■ **Passage shown**
The purchases underscore that institutional investors’ interest in the world’s largest cryptocurrency continues to grow apace – seemingly whatever happens.

These big players, who bring with them not only huge reserves of capital, but also expertise and reputational influence, typically seek to diversify their investment portfolios to reduce risk and maximize returns – and Bitcoin offers an alternative asset class that has a low correlation to traditional assets like stocks, bonds, and commodities.

There’s also, as we are currently seeing and have seen before, the enormous potential for high returns, as its value continues to increase over time.

Saylor, among many others, has often cited the reason his company continues to increase exposure to Bitcoin is because it’s a hedge against inflation due to its finite supply and the fact that its production is limited.

■ **Information supplied**
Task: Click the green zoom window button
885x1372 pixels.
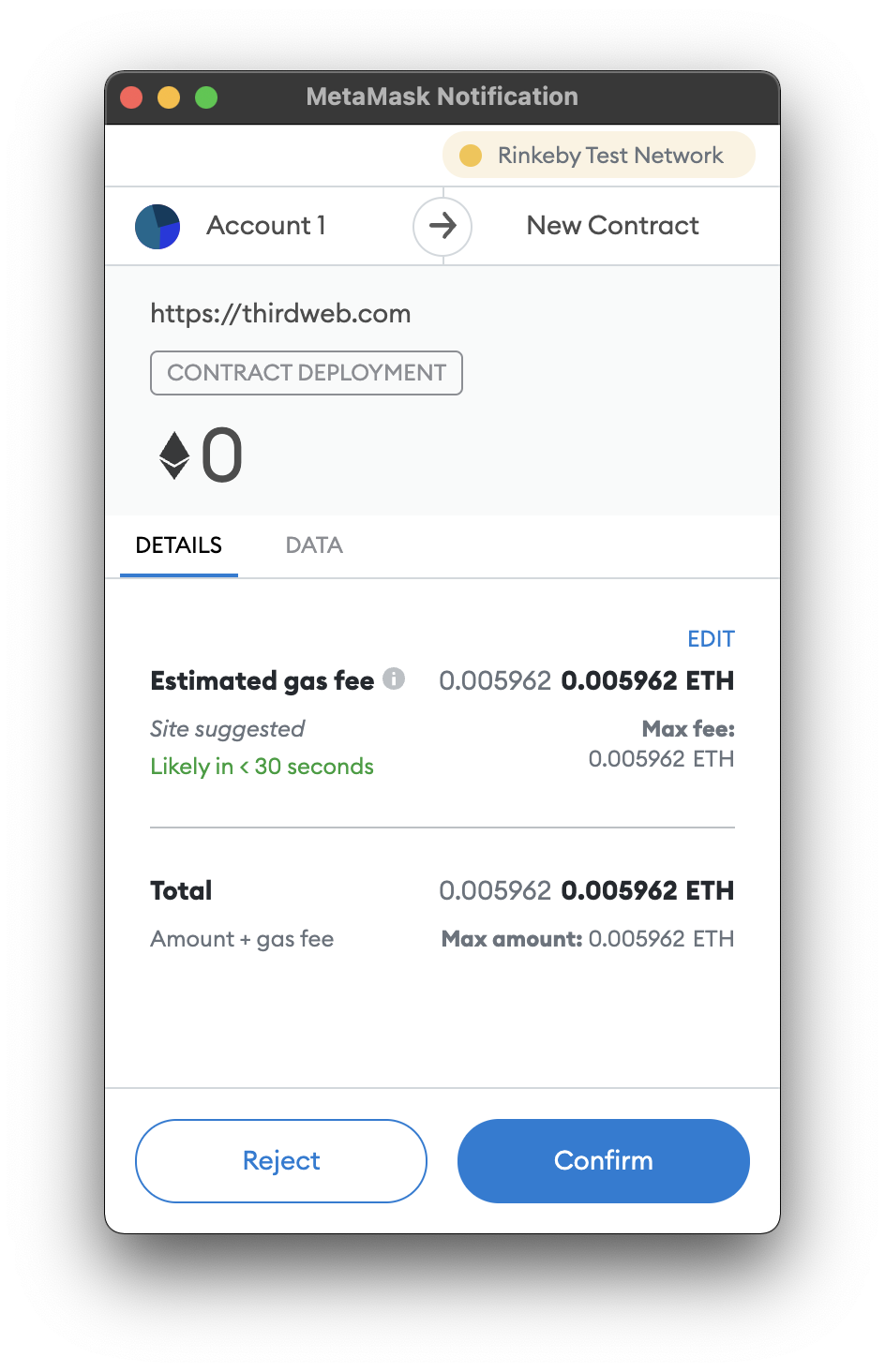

■ **Problems to work on**
1) Return the Bitcoin passage word for word from "The purchases underscore" to "seemingly whatever happens.".
2) Write the next part of the Bitcoin passage, picking up after its final sentence.
The lines play no part in what is asked here.

■ **Solved tasks**
1)
The purchases underscore that institutional investors’ interest in the world’s largest cryptocurrency continues to grow apace – seemingly whatever happens.

2)
In addition, it is increasingly seen – even by more traditional financial commentators – as a store of value, similar to gold or other precious metals. This characteristic makes it appealing to institutional investors who are looking for a long-term investment.

Plus, with the increasing adoption and acceptance of Bitcoin as a legitimate asset class, institutional investors are seeing it as a way to participate in the growth of the cryptocurrency market and gain exposure to a new asset class.

While others continue to throw shade at Michael Saylor’s unrelenting bullish sentiment on Bitcoin, he shows no signs of decreasing his investment pace. This will not have gone unnoticed by other major investors.